Antes de la inserción laboral, e incluso para realizar las triquiñuelas con las cuales deshacerse de los empleados antiguos, vemos a la familia estudiar los guiones para componer su actuación. El afiche comercial de la película tiene un slogan que es: “Descubrí al impostor.” La película plantea que a nivel de los semblantes, del arte de la simulación de un papel o una función, los integrantes de la familia Kim bien pueden pasar por lo que dicen ser e incluso ser confundidos con los verdaderos dueños de la casa y camuflarse entre la clase acomodada. Incluso hoy día ya no es tanto el color de piel lo que oficia de barrera entre las clases sociales, sino que todo se reduce al dinero. Pero lo que no puede fingirse es aquello que no entra en la simbolización y que se escapa indomesticable: el modo de gozar. El particular modo de goce de clase se puede expresar en ese olor (o incluso en un modo de decir) que se pasa de la raya de lo tolerable, dando cuenta de cómo vivimos, de nuestras costumbres, es decir, de los singulares vicios y placeres del modo de vivir la pulsión. Por eso en Parásitos, Bong Joon-ho nos recuerda que aunque haya una armónica convivencia entre las clases sociales siempre hay un muro invisible e infranqueable que las separa.

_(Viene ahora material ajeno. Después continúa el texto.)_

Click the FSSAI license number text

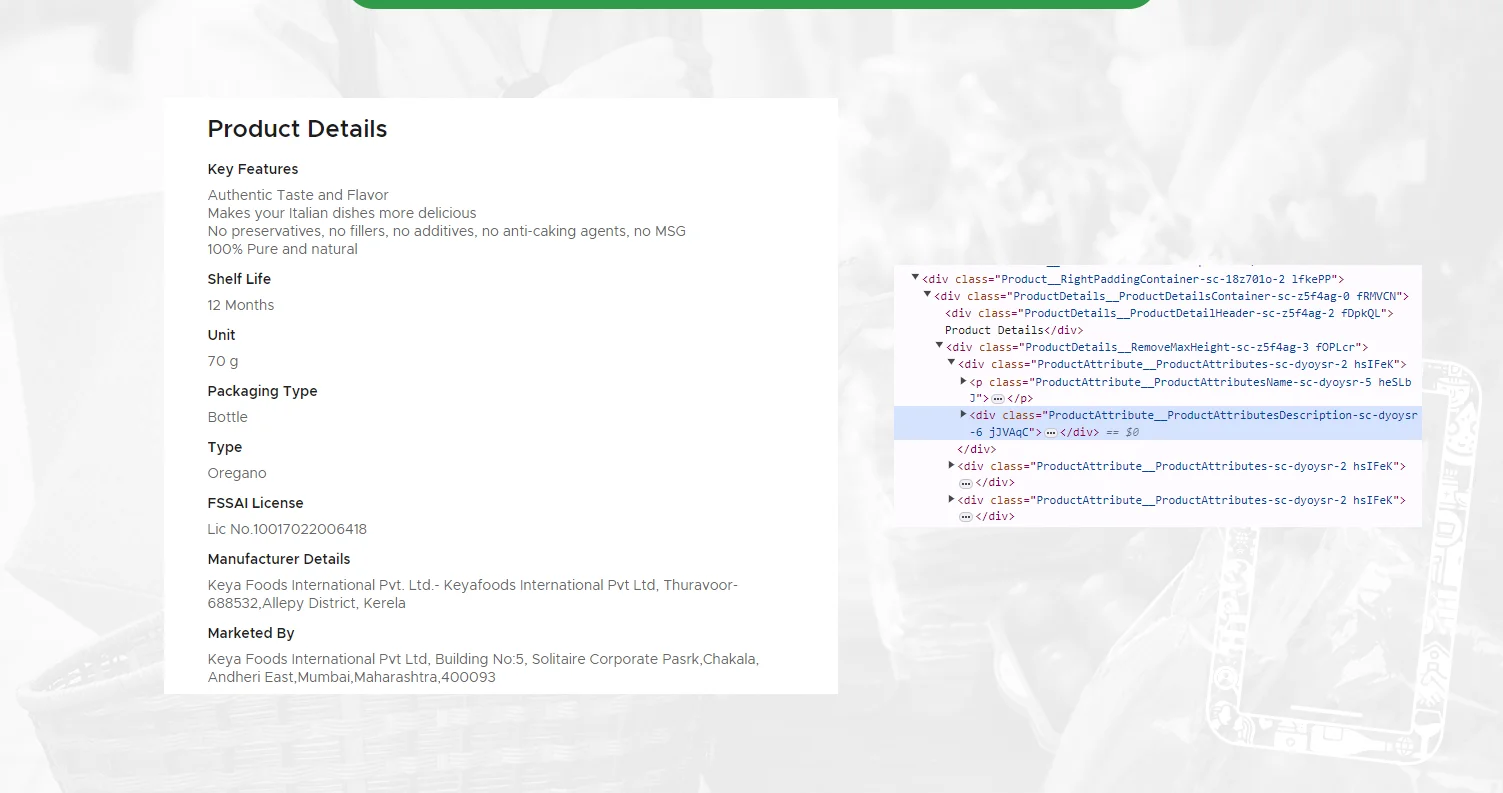point(287,529)
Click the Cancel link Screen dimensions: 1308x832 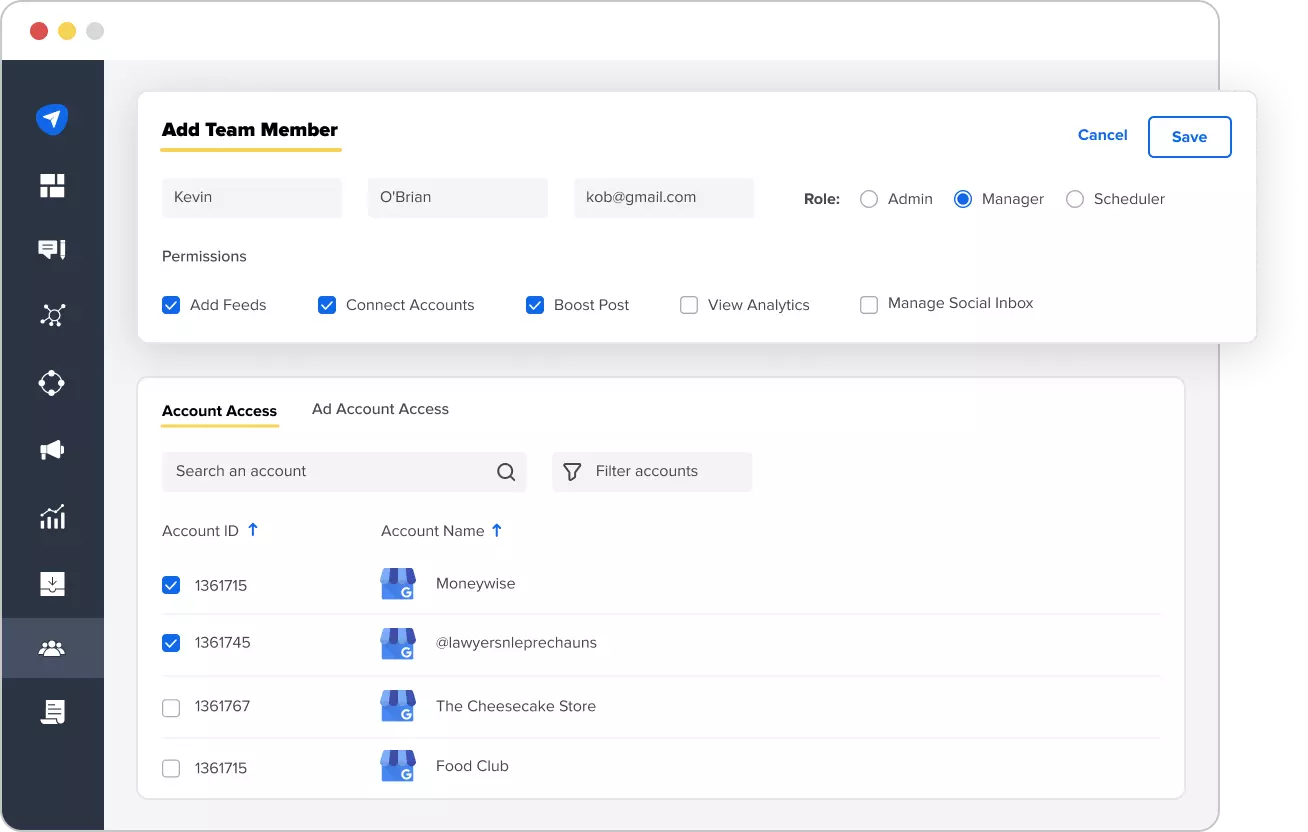[x=1102, y=135]
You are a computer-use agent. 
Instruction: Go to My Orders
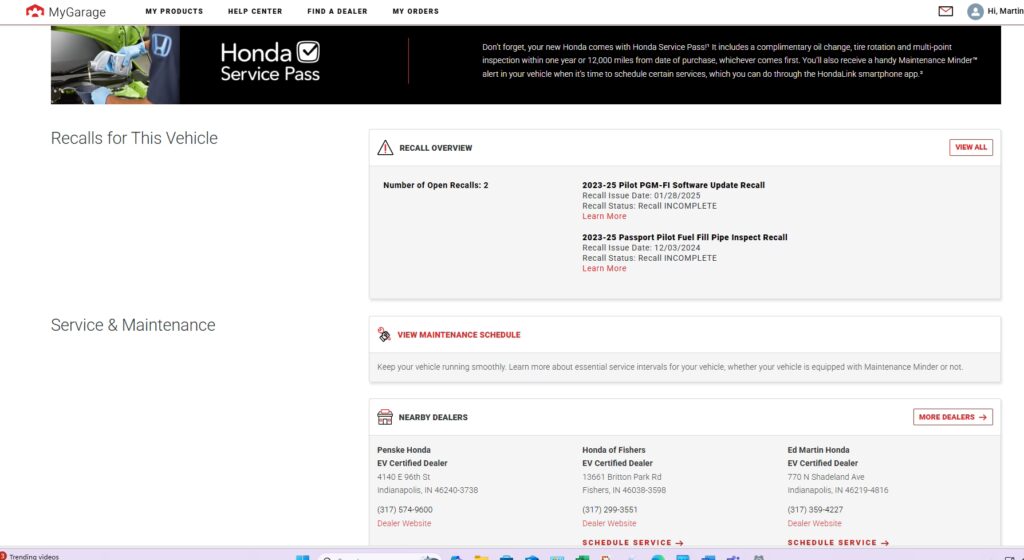coord(415,12)
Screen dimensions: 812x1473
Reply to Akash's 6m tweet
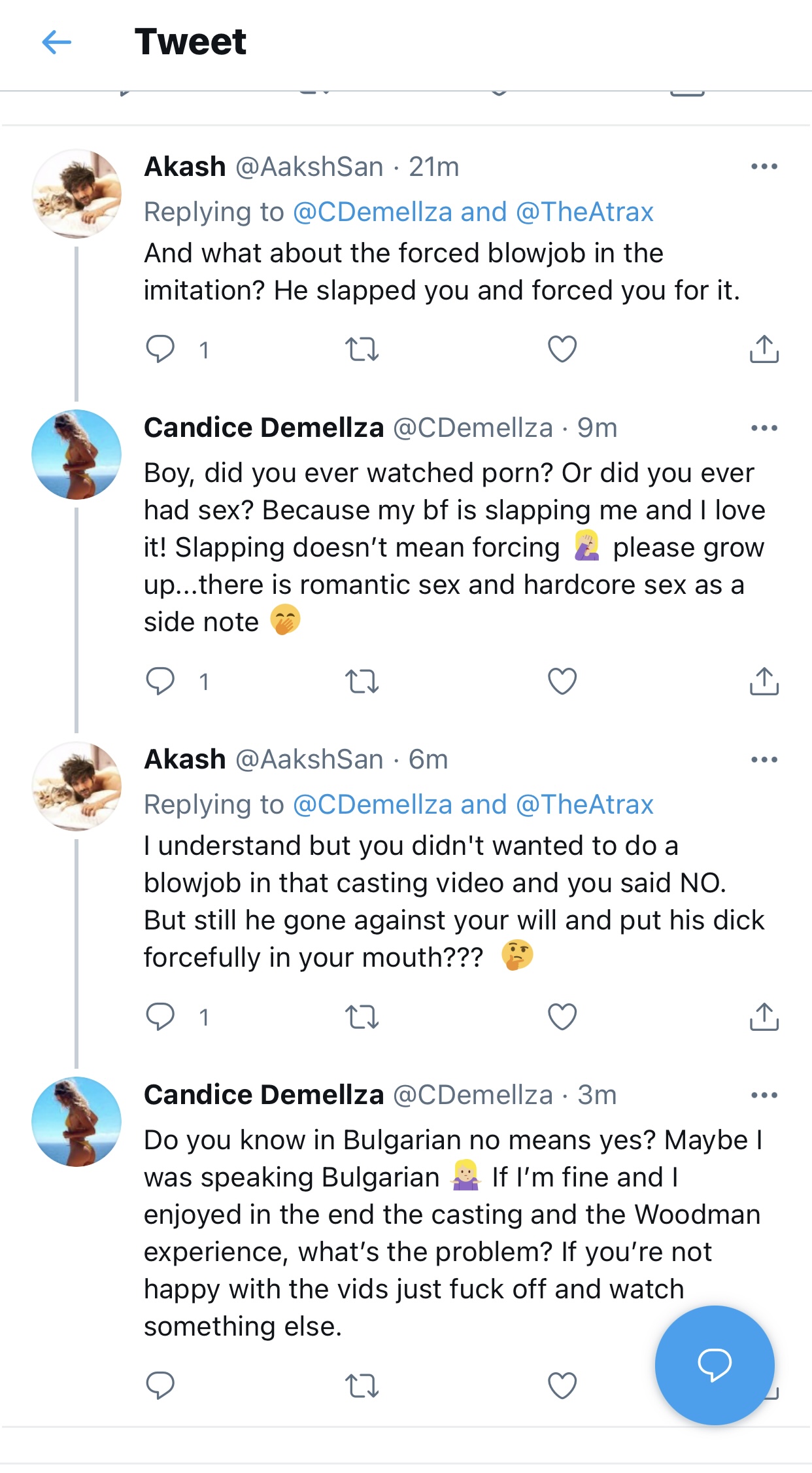[160, 1017]
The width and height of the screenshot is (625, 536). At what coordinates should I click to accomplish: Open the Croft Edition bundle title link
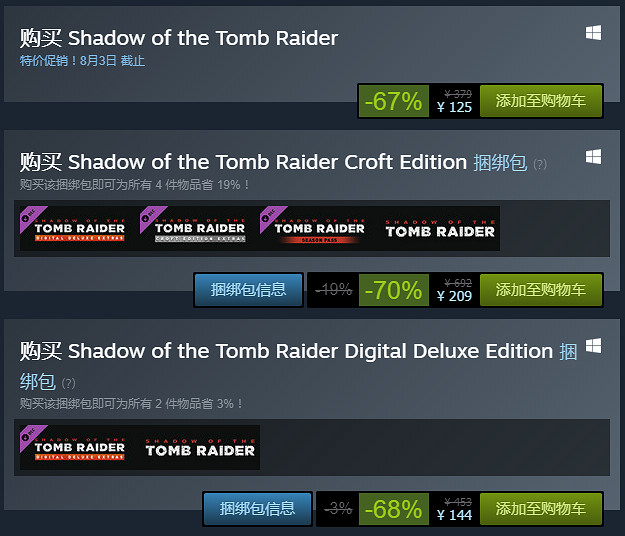click(499, 162)
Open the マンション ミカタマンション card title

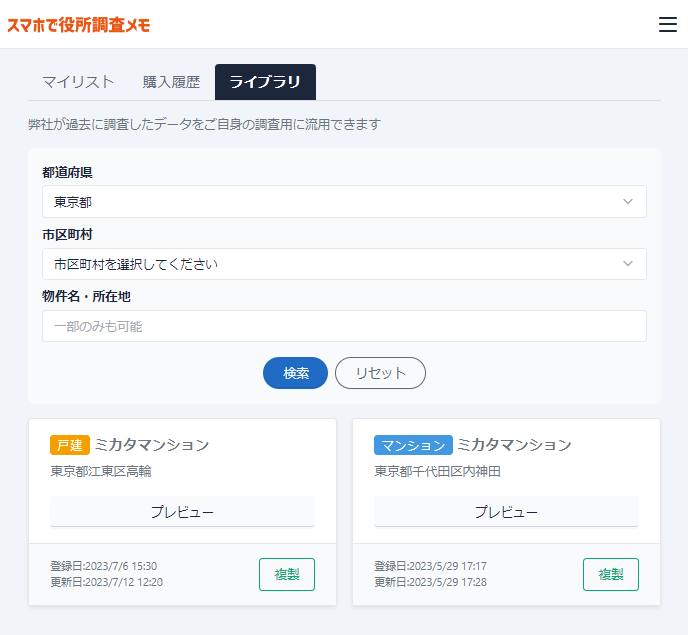click(514, 445)
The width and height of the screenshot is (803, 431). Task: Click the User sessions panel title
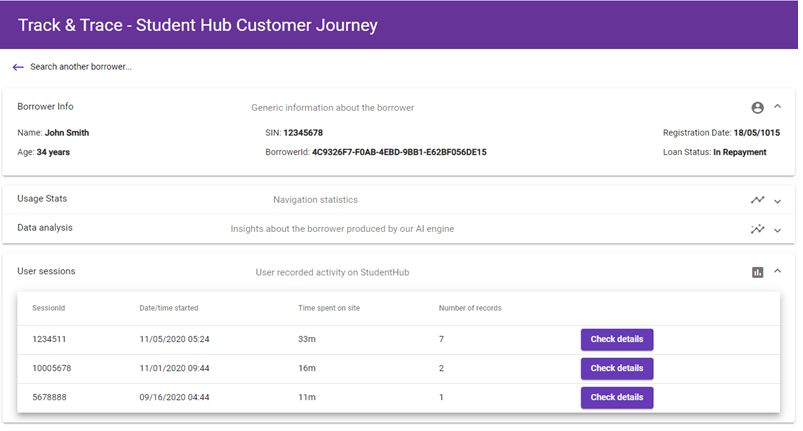point(46,271)
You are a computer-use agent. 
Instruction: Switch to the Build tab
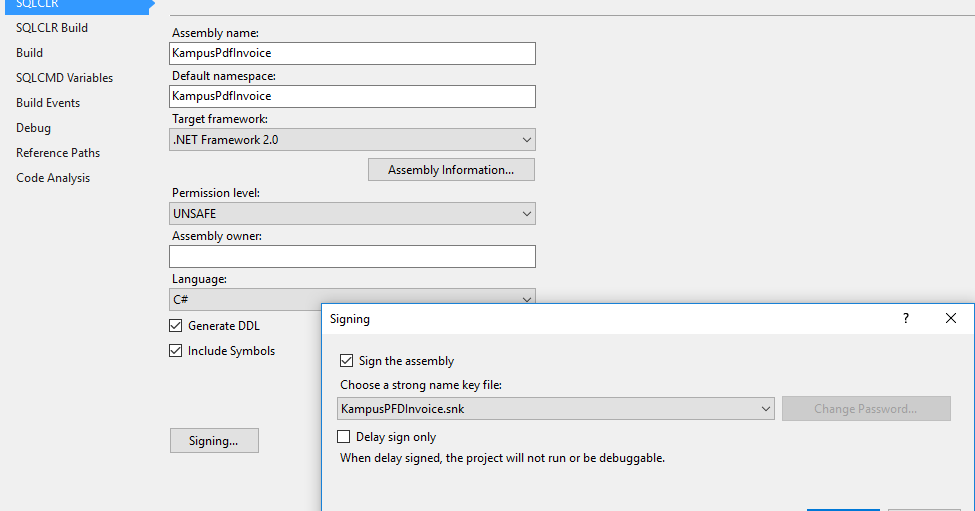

El olor pestilente de la pobreza deviene entonces el signo que anuncia la tragedia de lo irreconciliable, que se desmadra en la fiesta del tramo final del film. Aquí ya no estamos a nivel de la segregación como efecto discursivo (que implica que para constituir el conjunto de los ricos, tengo que dejar a otros excluidos de él), sino a nivel del fenómeno del odio que apunta a eliminar el ser de ese otro, cuyo goce diferente se me vuelve insoportable porque lo sitúo como causa de mi infelicidad al no poder compartirlo. Es así que Kim ataca al ser del señor Park (Sun-kyun Lee), buscando aniquilar el goce de clase que él representa.

En una primera lectura, podría pensarse que la mirada de Bong sitúa a la clase baja como vil y despiadada, en relación a una clase alta ingenua y benévola por la cual tomaría partido. Pero hay que recordar que es de Park de quien parte el gesto injuriante de taparse la nariz y, por ende, ese rechazo al ser del otro. En este sentido, aquello que fue primero expulsado de lo social, retorna como respuesta en la virulencia de ese caos de violencia descontrolada. De esta manera, Parásitos, con su inusual ritmo y humor, funciona como una invitación a repensar el modelo social construido en la lógica del muro social. Esa sociedad indolente delimita un adentro seguro y bueno, en contraposición a un afuera temido y malvado, ignorando que el mal partió de sus propios miembros en el brusco rechazo de ese otro que podrían ser ellos mismos. Constituir lazos fundados en la empatía y la solidaridad, con igualdad de oportunidades y donde se puedan soportar las diferencias, es un desafío aún por conquistar.

Calificación:7.5/10

Parasite (Gisaengchung, Corea del Sur, 2019). Dirección: Bong Joon-ho. Guion: Bong Joon-ho, Jin Won Han. Fotografía: Kyung-pyo Hong. Montaje: Jinmo Yang. Elenco: Woo-sik Choi, So-dam Park, Kang-ho Song, Sun-kyun Lee, Jeong-eun Lee. Duración: 132 minutos.